5 Easy Steps to handle bookkeeping for a restaurant
Record Sales Entries per Day
One of the first items you will have to figure out is how to record your sales properly.
Record a separate daily sales entry for each day (not monthly or weekly). With this method, you mimic how the cash and credit card deposits hit the restaurant’s bank.
Most restaurants accept credit cards and settle the batch daily. This will result in a credit card deposit or deposits hitting your bank account separately for each batch.
You need to analyze how funds are hitting your bank and set up your restaurant bookkeeping system to mirror that activity.
Generate a Sales Report
To record the daily sales, you will need to generate a report that summarizes your sales.

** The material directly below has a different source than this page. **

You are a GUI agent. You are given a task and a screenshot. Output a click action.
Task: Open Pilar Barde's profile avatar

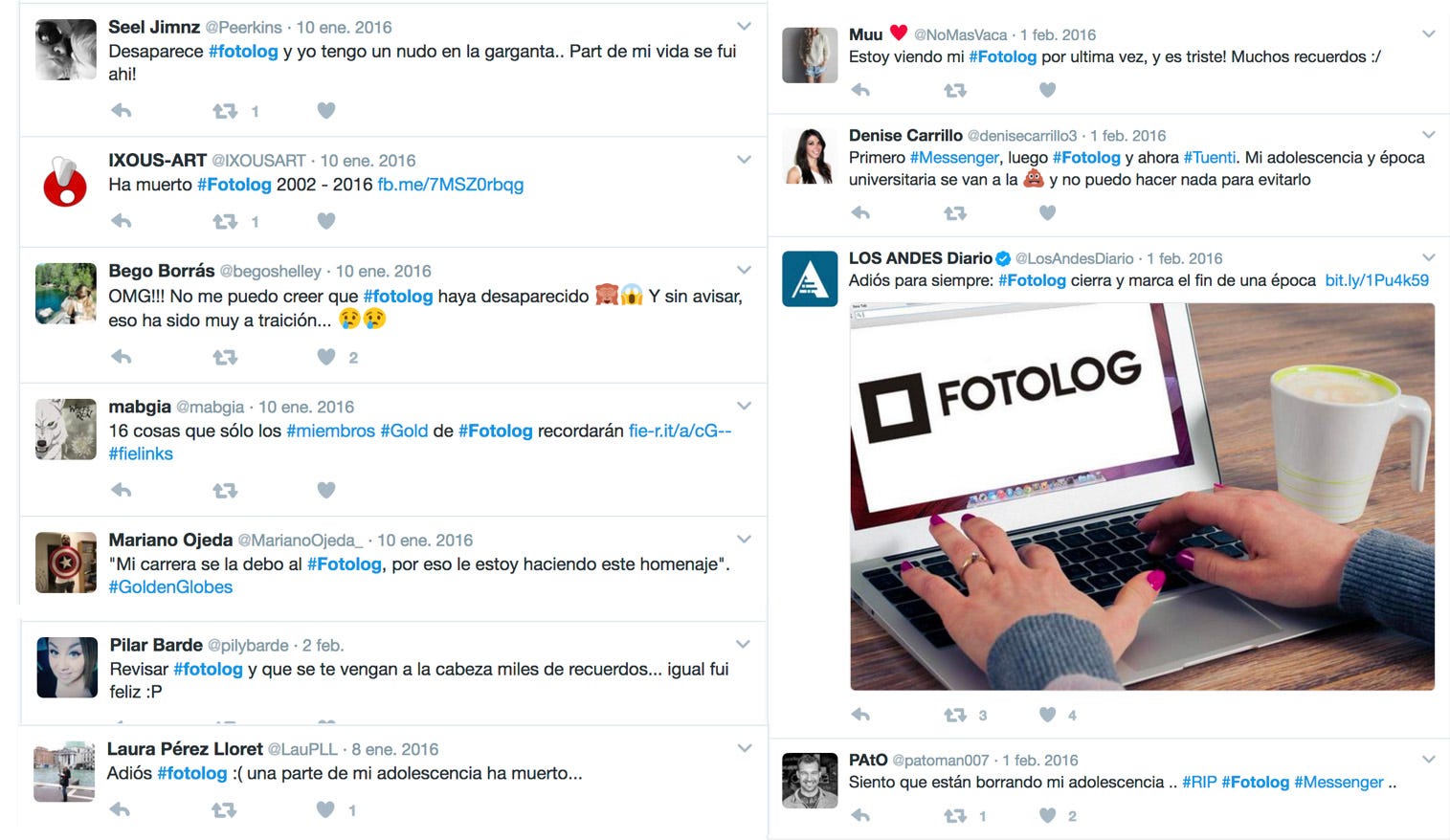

Most restaurant POS systems will have a daily sales summary built into them. If you need to customize the report to get more detailed information, you will need to work through your POS system’s customization.
Handling Accounts Payable
The next step of your restaurant bookkeeping process should be to set up accounts payable. This is the money that you need to pay to suppliers for the goods and services they provide. That’s everything from your delivery partners, to utilities and broadband internet, right through to rent for your premises. Keeping your vendors happy will be important if you want them to continue to do business with you.
- To start, learn how to enter bills and pay; both are easy tasks to accomplish.
- Enter your bills 1-2 times per week and pay them once per week.
- If you pay your bills through cheque, have a record of the payment date, amount, and cheque details.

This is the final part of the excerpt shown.